Ayeon’s lips press into a stubborn line. “You know what, fine. Put up all these walls. We can only keep knocking for so long.”
Then she’s picks up her change of clothes and spends the rest of the morning in Huiryong’s room. The last I hear from her is the sound of the front door opening and closing. I lay in my bed for the rest of the morning waiting for sleep to arrive. It doesn’t. Operating on autopilot, I get up for class, barely register what’s going on all afternoon, and go back to sleep as soon as I get home.
* * *
I wake up after midnight, curled on the bed suffering from the aftereffects of a nightmare. It’s always the same one, a dark shadowy figure chasing me around a dark alleyway. Sometimes there would be blinking lights, other times the terrain changes, but it’s always the same feeling of running out of time, fire inside my throat, and dead weight in my gut. Wiping the sweat off my brow, I push myself out of bed, into the shower, then into some clothes. I can’t stay in this house. Huiryong and Ayeon won’t be back until dawn, and I want to avoid them as much as possible for now. Let the issue blow over before we start talking again.
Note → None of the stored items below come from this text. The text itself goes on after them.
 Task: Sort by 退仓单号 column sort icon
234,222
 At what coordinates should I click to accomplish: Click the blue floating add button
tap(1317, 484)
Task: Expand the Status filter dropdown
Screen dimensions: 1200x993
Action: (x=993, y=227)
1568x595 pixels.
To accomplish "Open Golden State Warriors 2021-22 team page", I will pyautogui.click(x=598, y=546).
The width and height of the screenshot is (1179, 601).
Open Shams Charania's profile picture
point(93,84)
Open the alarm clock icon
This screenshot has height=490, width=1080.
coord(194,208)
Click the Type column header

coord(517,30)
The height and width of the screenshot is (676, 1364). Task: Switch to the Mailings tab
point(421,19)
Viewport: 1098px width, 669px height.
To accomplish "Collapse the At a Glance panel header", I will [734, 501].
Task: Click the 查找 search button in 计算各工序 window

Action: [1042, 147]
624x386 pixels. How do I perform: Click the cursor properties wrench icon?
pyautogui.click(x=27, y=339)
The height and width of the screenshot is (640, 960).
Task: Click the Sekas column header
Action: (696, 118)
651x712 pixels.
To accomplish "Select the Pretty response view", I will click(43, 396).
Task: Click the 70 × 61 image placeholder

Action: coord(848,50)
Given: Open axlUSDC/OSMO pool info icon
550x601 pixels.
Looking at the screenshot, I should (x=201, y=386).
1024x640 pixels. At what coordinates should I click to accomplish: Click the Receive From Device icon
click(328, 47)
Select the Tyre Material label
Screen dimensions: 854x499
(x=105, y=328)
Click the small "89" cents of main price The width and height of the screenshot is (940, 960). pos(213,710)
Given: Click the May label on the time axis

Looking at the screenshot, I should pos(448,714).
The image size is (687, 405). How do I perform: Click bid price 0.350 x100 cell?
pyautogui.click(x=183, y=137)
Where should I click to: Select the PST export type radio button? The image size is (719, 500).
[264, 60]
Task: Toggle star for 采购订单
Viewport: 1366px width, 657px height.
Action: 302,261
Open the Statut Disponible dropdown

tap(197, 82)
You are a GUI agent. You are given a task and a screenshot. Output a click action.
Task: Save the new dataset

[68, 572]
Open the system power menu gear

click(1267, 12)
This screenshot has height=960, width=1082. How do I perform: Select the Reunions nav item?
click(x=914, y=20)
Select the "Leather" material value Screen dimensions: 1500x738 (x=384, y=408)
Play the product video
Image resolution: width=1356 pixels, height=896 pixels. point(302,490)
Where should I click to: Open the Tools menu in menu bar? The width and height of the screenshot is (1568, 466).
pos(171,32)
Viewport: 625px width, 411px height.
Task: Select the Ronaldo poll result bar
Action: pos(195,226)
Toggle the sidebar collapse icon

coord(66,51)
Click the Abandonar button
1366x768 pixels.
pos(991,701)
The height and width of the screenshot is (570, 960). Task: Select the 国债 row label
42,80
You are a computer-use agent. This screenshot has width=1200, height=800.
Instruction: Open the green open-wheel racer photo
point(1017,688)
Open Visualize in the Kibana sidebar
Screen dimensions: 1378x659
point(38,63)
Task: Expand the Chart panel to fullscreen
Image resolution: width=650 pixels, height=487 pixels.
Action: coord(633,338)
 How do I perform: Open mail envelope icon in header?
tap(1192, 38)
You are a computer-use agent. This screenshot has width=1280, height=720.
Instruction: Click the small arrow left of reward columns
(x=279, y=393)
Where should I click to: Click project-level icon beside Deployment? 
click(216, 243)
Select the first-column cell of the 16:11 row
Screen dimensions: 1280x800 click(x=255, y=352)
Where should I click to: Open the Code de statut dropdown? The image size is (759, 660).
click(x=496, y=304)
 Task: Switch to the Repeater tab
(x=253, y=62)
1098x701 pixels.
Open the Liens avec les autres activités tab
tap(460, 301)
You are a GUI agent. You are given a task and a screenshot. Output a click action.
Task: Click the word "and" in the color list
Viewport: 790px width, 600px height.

It was like this the first year we lived together. Not even Ayeon and Huiryong got along. It’s not until late last year that we really felt like we started to really know and understand each other. I guess I was wrong. At least about them knowing and understanding me. The two of them got along just fine. They’re probably having so much fun right now.
I wish I were there with them.
Young K is studying in his usual seat at the convenience store when I get there. He doesn’t notice me at once, head down buried in his books and his pen scribbling furiously on his notebook.
“Why don’t you ever study in a normal place like everybody else in the normal world?”
He doesn’t even look up, not when I took the seat across him or as he responds. “Why be like everyone else?”
“The keyword there was normal.”
“Normal is a myth,” he chuckles. “Long time no see.”
“Yeah. Hi.”
We sit in companionable silence for about twenty more minutes. Something about the steady scratching of of his pen on paper is calming. Maybe because it reminds me of a slow beat of a song that sounds a lot like rainy days. I get up and buy us coffee from the vending machine.